*** Opening of Data ***

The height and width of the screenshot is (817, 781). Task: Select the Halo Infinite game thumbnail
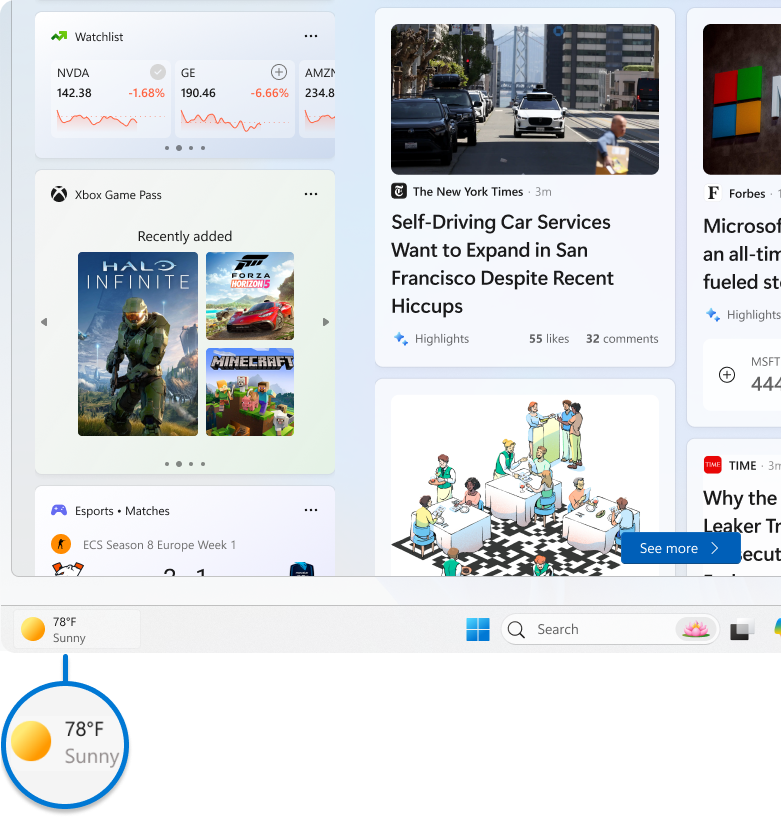pyautogui.click(x=138, y=344)
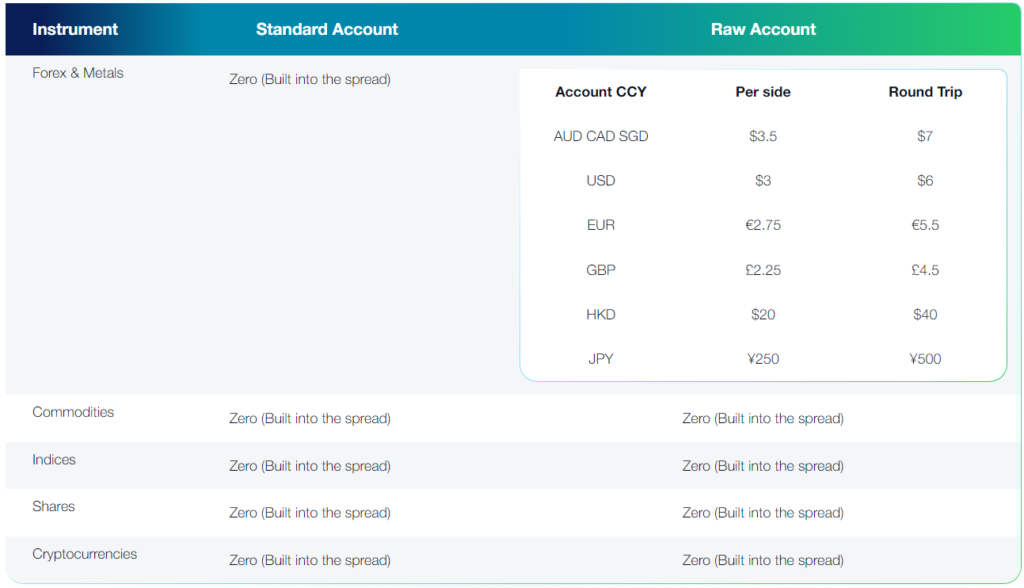Click Raw Account fee text for Cryptocurrencies
This screenshot has height=588, width=1024.
(763, 561)
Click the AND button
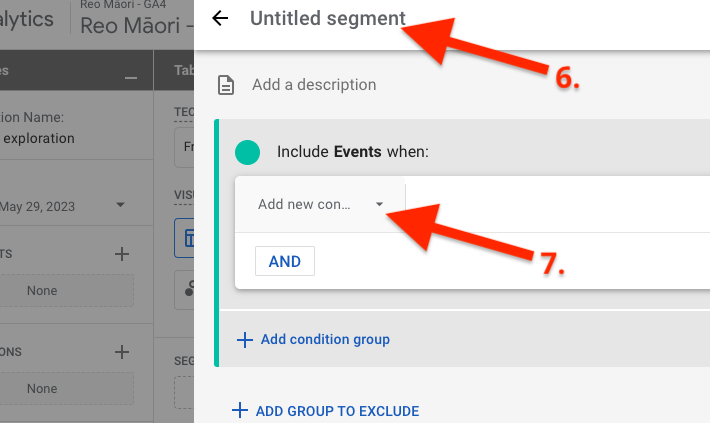Image resolution: width=710 pixels, height=423 pixels. click(x=285, y=261)
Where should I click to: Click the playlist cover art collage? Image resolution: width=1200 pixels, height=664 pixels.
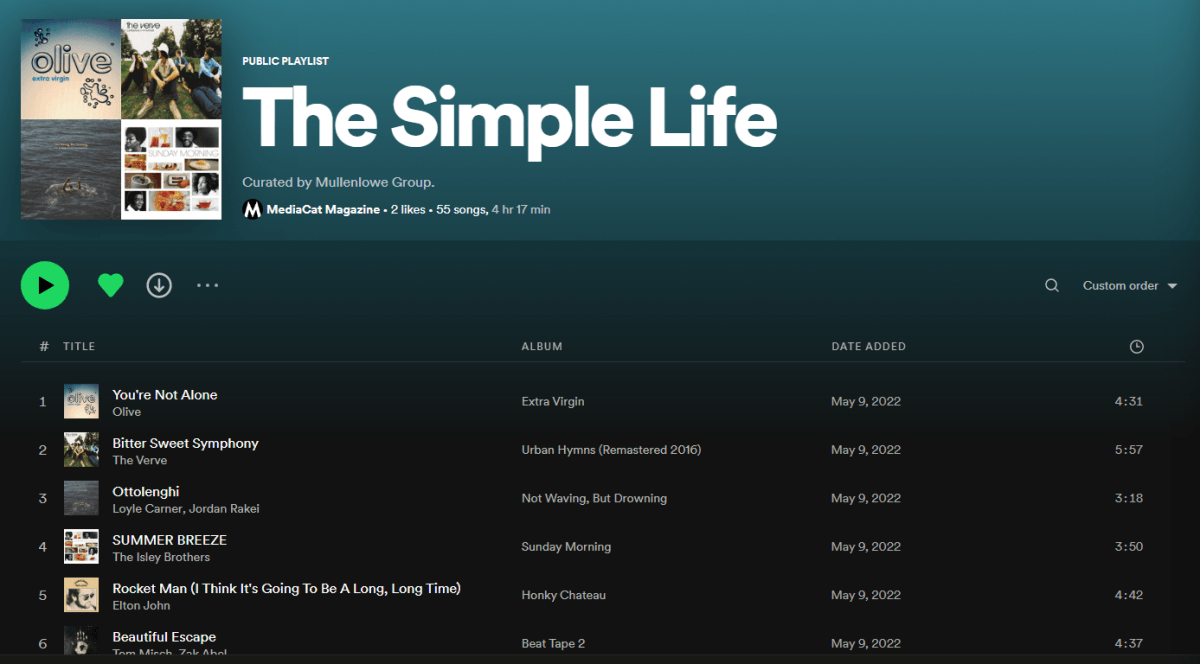[121, 119]
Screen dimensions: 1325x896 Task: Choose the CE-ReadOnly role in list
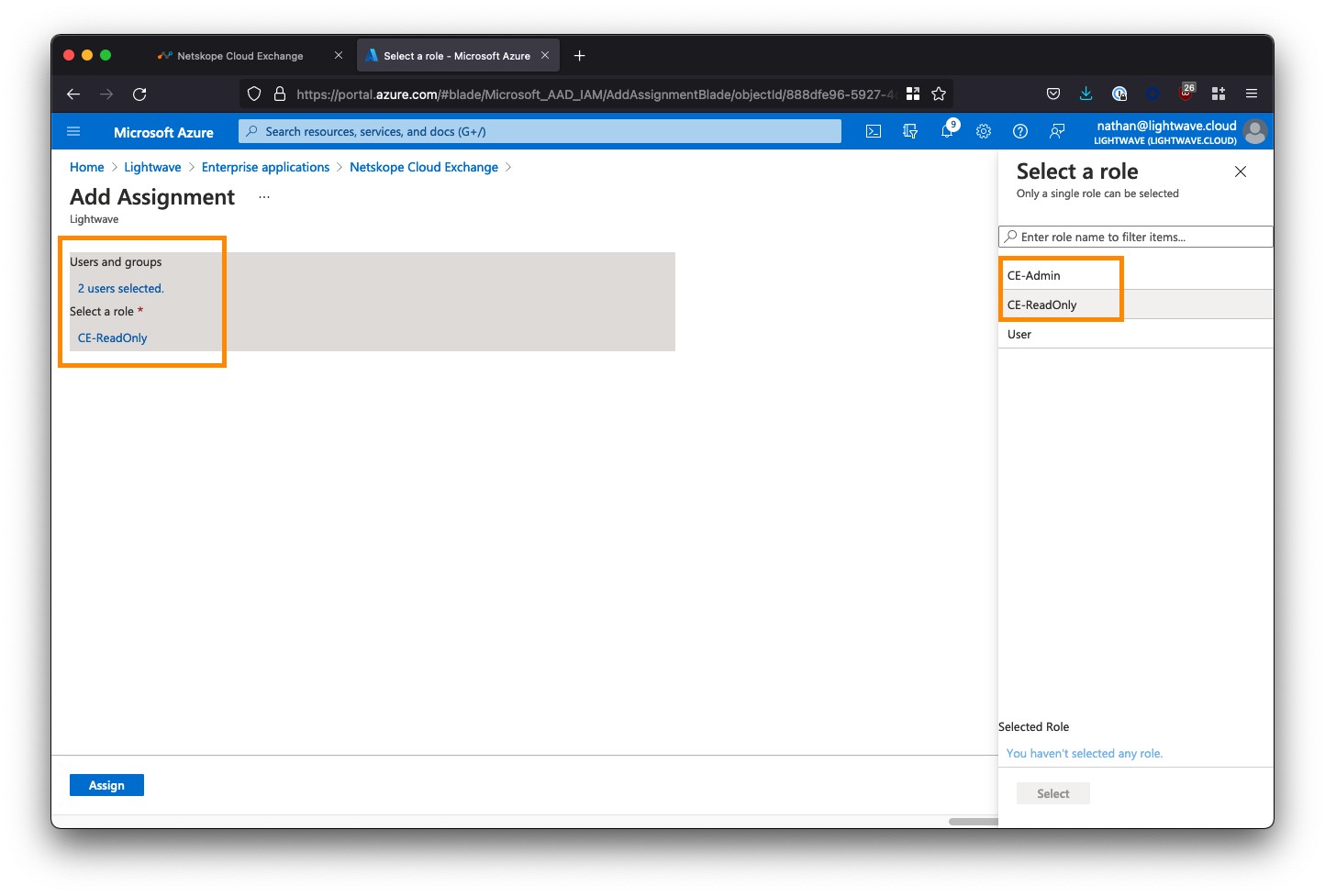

*** Close of Data ***

Copy out all the data above exactly, pictures excluded.

The height and width of the screenshot is (817, 781). Task: Select the Halo Infinite game thumbnail
pyautogui.click(x=138, y=344)
Click Raw Account fee text for Cryptocurrencies
This screenshot has height=588, width=1024.
(763, 561)
Click the AND button
Image resolution: width=710 pixels, height=423 pixels. click(x=285, y=261)
Where should I click to: Click the playlist cover art collage? Image resolution: width=1200 pixels, height=664 pixels.
[121, 119]
Screen dimensions: 1325x896 Task: Choose the CE-ReadOnly role in list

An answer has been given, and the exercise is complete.